Il film di Abel Ferrara. Abel Ferrara, regista di grande talento (Il cattivo tenente ne è un fulgido esempio), ha dichiarato più volte la sua totale incapacità di raccontare appieno il poeta che questo film pretende di rappresentare. Ciò basterebbe, forse, a sconsigliarne la visione. Non è così tuttavia, perché Pasolini è un film incompiuto ma non incompleto: insegue la frammentarietà in ogni suo aspetto e in questo ricorda molto il fantasma delle ultime opere di Pasolini, il romanzo Petrolio e il film Porno-Teo-Kolossal. L’incipit dell’opera è in questo senso emblematico e somiglia a una normale giornata nella Roma che Pasolini tanto amava; ma lo spettatore sa che cosa lo aspetta (il racconto soltanto dell'ultimo giorno di vita) e non può fare a meno di andare con la mente alla sua conclusione, al cielo plumbeo della capitale che seppellisce per sempre la verità su un delitto che per molti rimane ancora un mistero. Così il film di Ferrara diventa una macchina dell’attesa, in cui ogni singolo gesto compiuto dal poeta diventa una dilazione della sua esistenza sullo schermo e nella mente del pubblico, mentre cresce ansiosamente l’attesa della morte, che finisce quasi col diventare un rito catartico di sparizione e allontanamento. La morte diventa la chiave di lettura necessariamente a priori di un film che, già prima di entrare in sala, assume necessariamente una struttura circolare, nell’attesa dell’agonia della madre e dei titoli di coda.

 

 

Il genio di Pasolini e i suoi capolavori. Per far sì che il ricordo di Pasolini impostato da Ferrara non resti fine a sé stesso, è bene invitare gli spettatori, anche quelli che non si sono mai confrontati con questo fantasma della cultura italiana contemporanea, ad affrontare con serenità i capolavori di Pasolini. Non per apprezzare a tutti i costi (i suoi sono film difficili, crudi e sempre sopra le righe), ma per capire una mente fra le più brillanti che l’Italia abbia mai generato.

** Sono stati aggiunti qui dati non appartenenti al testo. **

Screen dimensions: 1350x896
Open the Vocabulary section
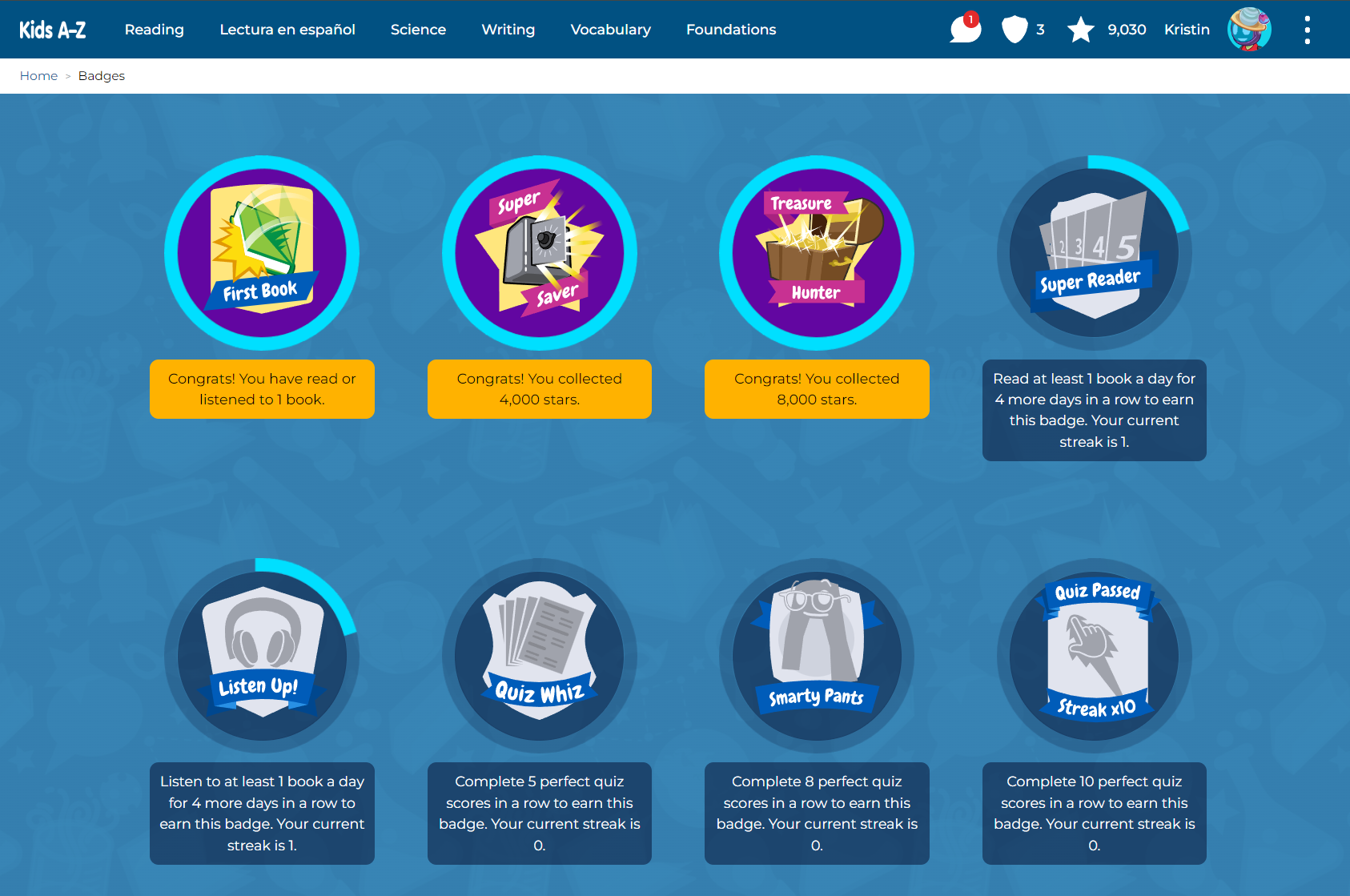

La filmografia di Pasolini, per quanto non estesissima, è piuttosto nutrita e le narrazioni sono diverse fra loro: al vitalismo erotico de Il Decameron si può contrapporre la drammaticità popolare di Mamma Roma, con una straordinaria Anna Magnani. La tematica religiosa, sempre presente nel cinema pasoliniano viene esplicitata ne Il Vangelo secondo Matteo, racconto umanizzato della vicenda del Cristo, forse uno dei racconti sacri più struggenti mai portati sullo schermo e dotato di grande valore anche per i credenti. Per Pasolini il cinema era anche un mezzo d’indagine speculativa, attraverso cui approfondire le sue teorie sulla vita e sulla politica: lo dimostra molto bene il film La rabbia, girato insieme a Giovannino Guareschi e interamente costituito da fotografie commentate con la voce narrante esterna. Tuttavia i suoi capolavori sono senza dubbio film drammatici, sporchi e oscuramente attuali come Porcile, Teorema e soprattutto lo shoccante Salò o le 120 giornate di Sodoma, libera riscrittura dell’opera del Marchese de Sade ambientata ai tempi dell’occupazione nazifascista nella fase terminale del II conflitto mondiale.

Si tratta senza dubbio di un cinema difficile da digerire e spesso anche da guardare, ma che merita una profonda attenzione anche a causa della potenza e della capacità con cui Pasolini ha saputo proporre un ritratto tristemente attuale del nostro paese.